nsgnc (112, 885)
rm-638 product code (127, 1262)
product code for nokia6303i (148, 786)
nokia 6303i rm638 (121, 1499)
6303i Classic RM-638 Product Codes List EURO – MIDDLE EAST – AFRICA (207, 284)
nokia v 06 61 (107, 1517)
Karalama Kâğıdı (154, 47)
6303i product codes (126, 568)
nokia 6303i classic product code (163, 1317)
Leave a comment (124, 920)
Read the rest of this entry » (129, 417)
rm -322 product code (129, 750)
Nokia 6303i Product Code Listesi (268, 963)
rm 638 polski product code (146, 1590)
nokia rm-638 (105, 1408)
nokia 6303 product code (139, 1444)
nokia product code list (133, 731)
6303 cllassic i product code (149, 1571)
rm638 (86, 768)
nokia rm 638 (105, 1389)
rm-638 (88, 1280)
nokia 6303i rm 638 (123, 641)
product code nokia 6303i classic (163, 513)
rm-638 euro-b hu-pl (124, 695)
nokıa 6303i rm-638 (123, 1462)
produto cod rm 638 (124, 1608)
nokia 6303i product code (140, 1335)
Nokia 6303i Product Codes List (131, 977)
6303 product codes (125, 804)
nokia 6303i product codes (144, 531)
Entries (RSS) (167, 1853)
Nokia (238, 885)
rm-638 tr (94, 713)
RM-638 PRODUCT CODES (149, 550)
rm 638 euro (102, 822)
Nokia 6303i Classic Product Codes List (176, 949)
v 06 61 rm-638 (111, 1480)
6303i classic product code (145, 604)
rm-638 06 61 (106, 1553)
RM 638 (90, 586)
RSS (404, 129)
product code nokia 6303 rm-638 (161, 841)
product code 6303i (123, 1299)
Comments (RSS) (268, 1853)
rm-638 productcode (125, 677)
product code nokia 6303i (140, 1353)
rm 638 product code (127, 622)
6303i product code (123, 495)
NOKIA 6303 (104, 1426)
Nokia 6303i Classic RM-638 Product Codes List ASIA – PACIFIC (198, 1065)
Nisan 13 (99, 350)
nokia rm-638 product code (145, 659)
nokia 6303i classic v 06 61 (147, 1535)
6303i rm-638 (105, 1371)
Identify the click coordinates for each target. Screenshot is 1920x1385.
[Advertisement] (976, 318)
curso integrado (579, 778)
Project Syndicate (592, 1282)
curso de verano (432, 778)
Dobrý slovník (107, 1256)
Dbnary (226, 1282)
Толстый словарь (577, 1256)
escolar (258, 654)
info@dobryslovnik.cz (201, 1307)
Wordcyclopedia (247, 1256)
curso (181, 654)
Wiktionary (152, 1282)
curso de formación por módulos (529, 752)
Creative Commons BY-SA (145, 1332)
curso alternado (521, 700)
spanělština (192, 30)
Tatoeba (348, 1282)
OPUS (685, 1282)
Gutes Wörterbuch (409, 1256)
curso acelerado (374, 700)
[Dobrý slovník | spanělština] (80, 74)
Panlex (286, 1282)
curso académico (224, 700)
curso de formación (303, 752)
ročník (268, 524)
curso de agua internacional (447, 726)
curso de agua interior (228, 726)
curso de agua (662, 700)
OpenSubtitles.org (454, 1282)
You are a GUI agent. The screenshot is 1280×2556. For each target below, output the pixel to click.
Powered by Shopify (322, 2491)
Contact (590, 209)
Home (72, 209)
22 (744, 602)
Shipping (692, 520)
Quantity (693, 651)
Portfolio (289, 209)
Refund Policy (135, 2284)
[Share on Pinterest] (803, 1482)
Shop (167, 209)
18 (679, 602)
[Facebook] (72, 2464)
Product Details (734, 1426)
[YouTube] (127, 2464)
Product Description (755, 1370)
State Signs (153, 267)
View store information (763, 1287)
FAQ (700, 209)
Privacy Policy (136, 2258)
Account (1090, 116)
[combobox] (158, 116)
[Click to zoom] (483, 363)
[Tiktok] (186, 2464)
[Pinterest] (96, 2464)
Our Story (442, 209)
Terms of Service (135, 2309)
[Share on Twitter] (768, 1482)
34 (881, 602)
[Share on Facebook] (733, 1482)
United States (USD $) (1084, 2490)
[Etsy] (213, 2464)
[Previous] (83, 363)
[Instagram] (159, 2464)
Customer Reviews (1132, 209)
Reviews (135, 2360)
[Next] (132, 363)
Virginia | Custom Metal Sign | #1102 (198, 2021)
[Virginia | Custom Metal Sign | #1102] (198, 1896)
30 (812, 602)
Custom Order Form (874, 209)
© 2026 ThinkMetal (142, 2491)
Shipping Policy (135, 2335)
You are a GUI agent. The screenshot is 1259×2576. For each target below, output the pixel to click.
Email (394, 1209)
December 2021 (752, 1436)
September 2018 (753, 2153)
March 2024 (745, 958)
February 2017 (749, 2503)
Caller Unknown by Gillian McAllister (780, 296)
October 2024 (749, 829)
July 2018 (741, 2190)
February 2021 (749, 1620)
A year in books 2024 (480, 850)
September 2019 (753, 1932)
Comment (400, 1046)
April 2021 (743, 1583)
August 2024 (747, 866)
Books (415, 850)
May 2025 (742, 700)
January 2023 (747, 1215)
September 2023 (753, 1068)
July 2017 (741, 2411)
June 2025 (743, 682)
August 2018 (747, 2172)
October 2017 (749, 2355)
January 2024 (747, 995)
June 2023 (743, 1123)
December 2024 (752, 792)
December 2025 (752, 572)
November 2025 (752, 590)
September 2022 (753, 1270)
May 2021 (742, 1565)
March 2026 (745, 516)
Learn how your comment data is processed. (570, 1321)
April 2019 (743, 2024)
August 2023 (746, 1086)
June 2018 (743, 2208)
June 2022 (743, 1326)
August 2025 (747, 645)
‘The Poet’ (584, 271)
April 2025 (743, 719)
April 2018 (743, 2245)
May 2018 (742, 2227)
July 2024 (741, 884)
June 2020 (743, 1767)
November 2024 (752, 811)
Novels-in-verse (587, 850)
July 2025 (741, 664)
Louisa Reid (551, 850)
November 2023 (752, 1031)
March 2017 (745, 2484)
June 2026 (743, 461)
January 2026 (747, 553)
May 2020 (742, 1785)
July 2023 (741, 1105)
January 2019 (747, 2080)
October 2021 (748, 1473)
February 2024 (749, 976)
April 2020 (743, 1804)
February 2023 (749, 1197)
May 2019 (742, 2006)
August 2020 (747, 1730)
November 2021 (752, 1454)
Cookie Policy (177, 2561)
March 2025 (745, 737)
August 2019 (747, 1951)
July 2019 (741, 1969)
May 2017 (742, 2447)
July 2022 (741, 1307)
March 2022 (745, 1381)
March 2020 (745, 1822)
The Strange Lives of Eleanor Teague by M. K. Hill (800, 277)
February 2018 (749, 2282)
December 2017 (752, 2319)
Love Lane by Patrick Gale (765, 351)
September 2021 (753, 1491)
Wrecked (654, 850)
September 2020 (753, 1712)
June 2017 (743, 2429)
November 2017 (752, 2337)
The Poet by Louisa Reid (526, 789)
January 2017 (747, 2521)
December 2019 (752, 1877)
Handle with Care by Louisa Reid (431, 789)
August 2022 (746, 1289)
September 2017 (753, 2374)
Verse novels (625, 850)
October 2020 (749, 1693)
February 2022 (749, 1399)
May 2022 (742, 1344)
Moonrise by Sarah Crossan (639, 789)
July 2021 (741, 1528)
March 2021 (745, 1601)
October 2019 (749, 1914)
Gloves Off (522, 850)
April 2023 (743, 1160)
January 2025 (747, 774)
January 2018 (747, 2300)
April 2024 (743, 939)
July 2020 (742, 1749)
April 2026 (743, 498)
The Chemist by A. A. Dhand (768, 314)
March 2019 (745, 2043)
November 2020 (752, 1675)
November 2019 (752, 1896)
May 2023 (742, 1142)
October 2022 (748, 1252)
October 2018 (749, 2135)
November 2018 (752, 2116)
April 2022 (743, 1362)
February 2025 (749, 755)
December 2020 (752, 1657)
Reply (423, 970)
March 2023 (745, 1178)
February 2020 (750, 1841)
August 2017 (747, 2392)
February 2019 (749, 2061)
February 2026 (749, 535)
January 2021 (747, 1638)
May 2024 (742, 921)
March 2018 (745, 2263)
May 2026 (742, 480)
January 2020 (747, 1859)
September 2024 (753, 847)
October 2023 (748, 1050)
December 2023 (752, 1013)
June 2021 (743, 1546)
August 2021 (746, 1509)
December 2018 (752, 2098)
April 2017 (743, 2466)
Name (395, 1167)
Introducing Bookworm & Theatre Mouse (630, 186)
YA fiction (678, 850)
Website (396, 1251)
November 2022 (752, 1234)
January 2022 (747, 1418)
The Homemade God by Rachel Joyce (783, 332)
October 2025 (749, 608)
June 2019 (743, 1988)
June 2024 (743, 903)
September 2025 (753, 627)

• **PROBLEM TO WORK ON**: Count, in the data above, the lines that hold "Share". Return only that count.

• **RESPONSE AREA**: 3